> **Exercise objective**: The answer must be one number: how many lines below contain the word "This".

Stored data entries
-----
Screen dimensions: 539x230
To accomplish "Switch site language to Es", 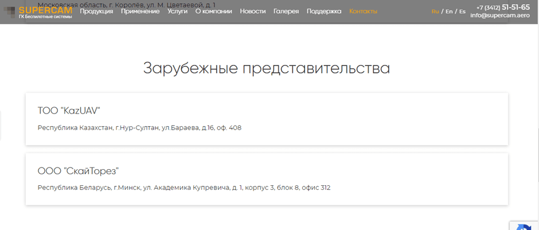I will [x=462, y=11].
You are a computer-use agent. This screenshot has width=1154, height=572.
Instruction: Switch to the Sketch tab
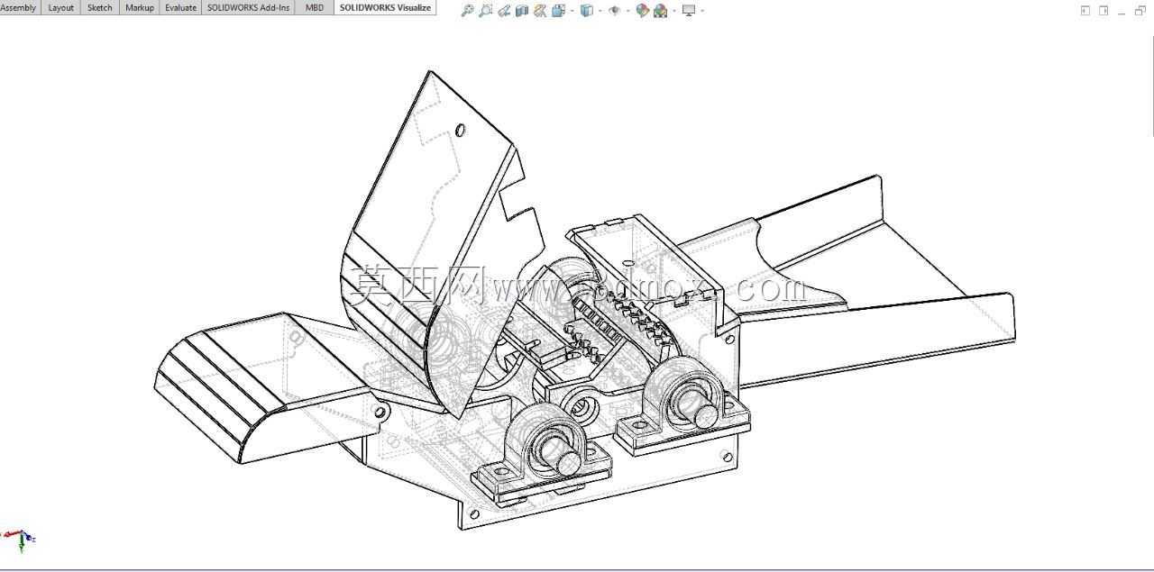[99, 7]
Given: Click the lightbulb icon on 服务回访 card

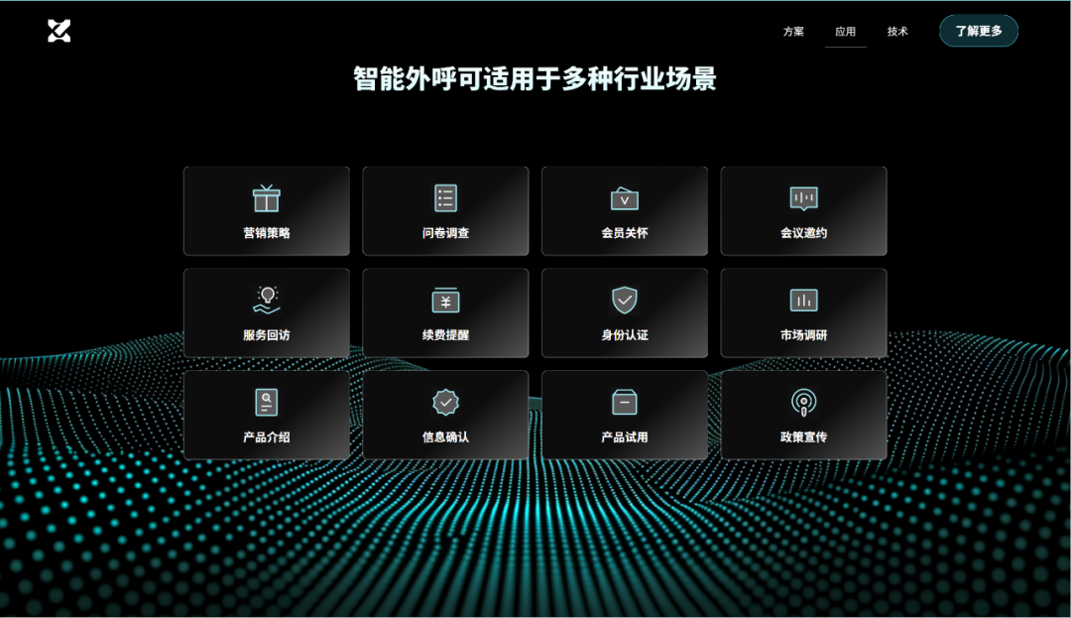Looking at the screenshot, I should pyautogui.click(x=266, y=299).
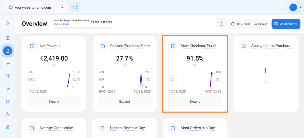304x138 pixels.
Task: Open the gear settings sidebar icon
Action: tap(8, 114)
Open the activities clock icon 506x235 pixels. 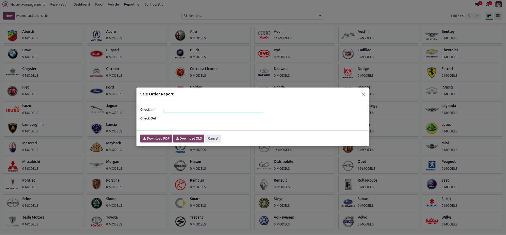pos(488,4)
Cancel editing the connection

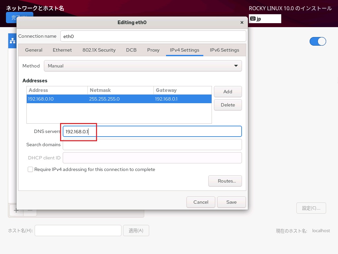[201, 202]
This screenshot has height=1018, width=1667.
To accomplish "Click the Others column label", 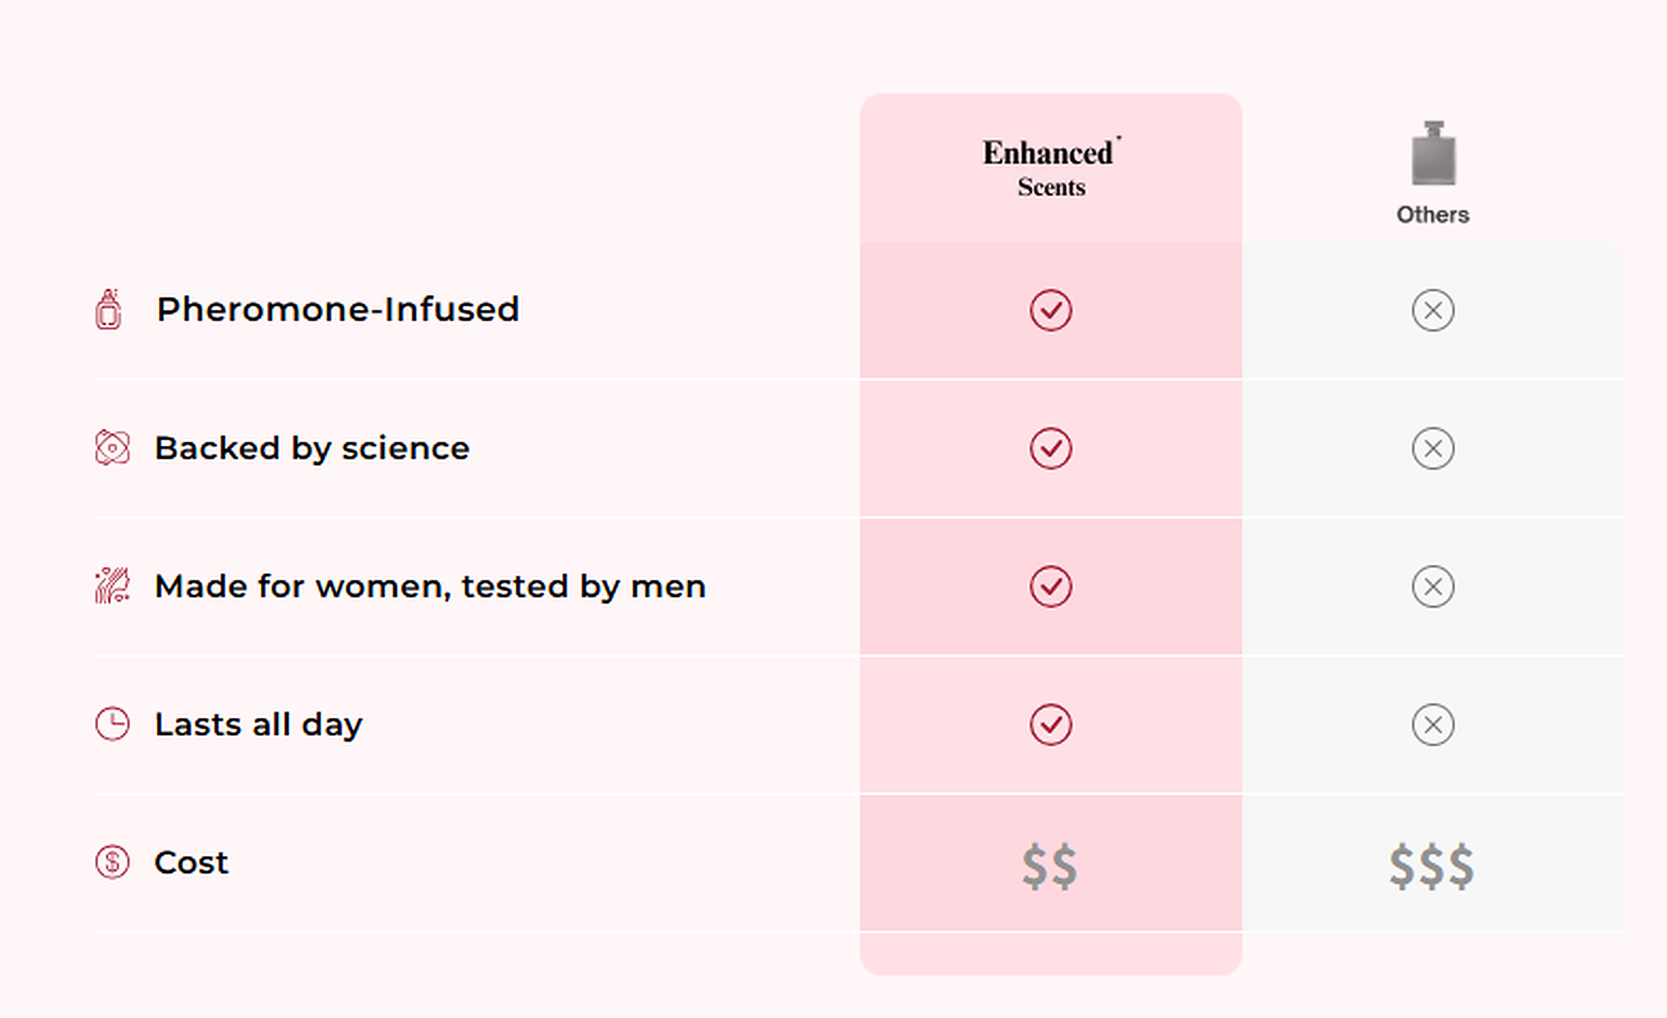I will pos(1432,215).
-----
> **Answer for the task**: 2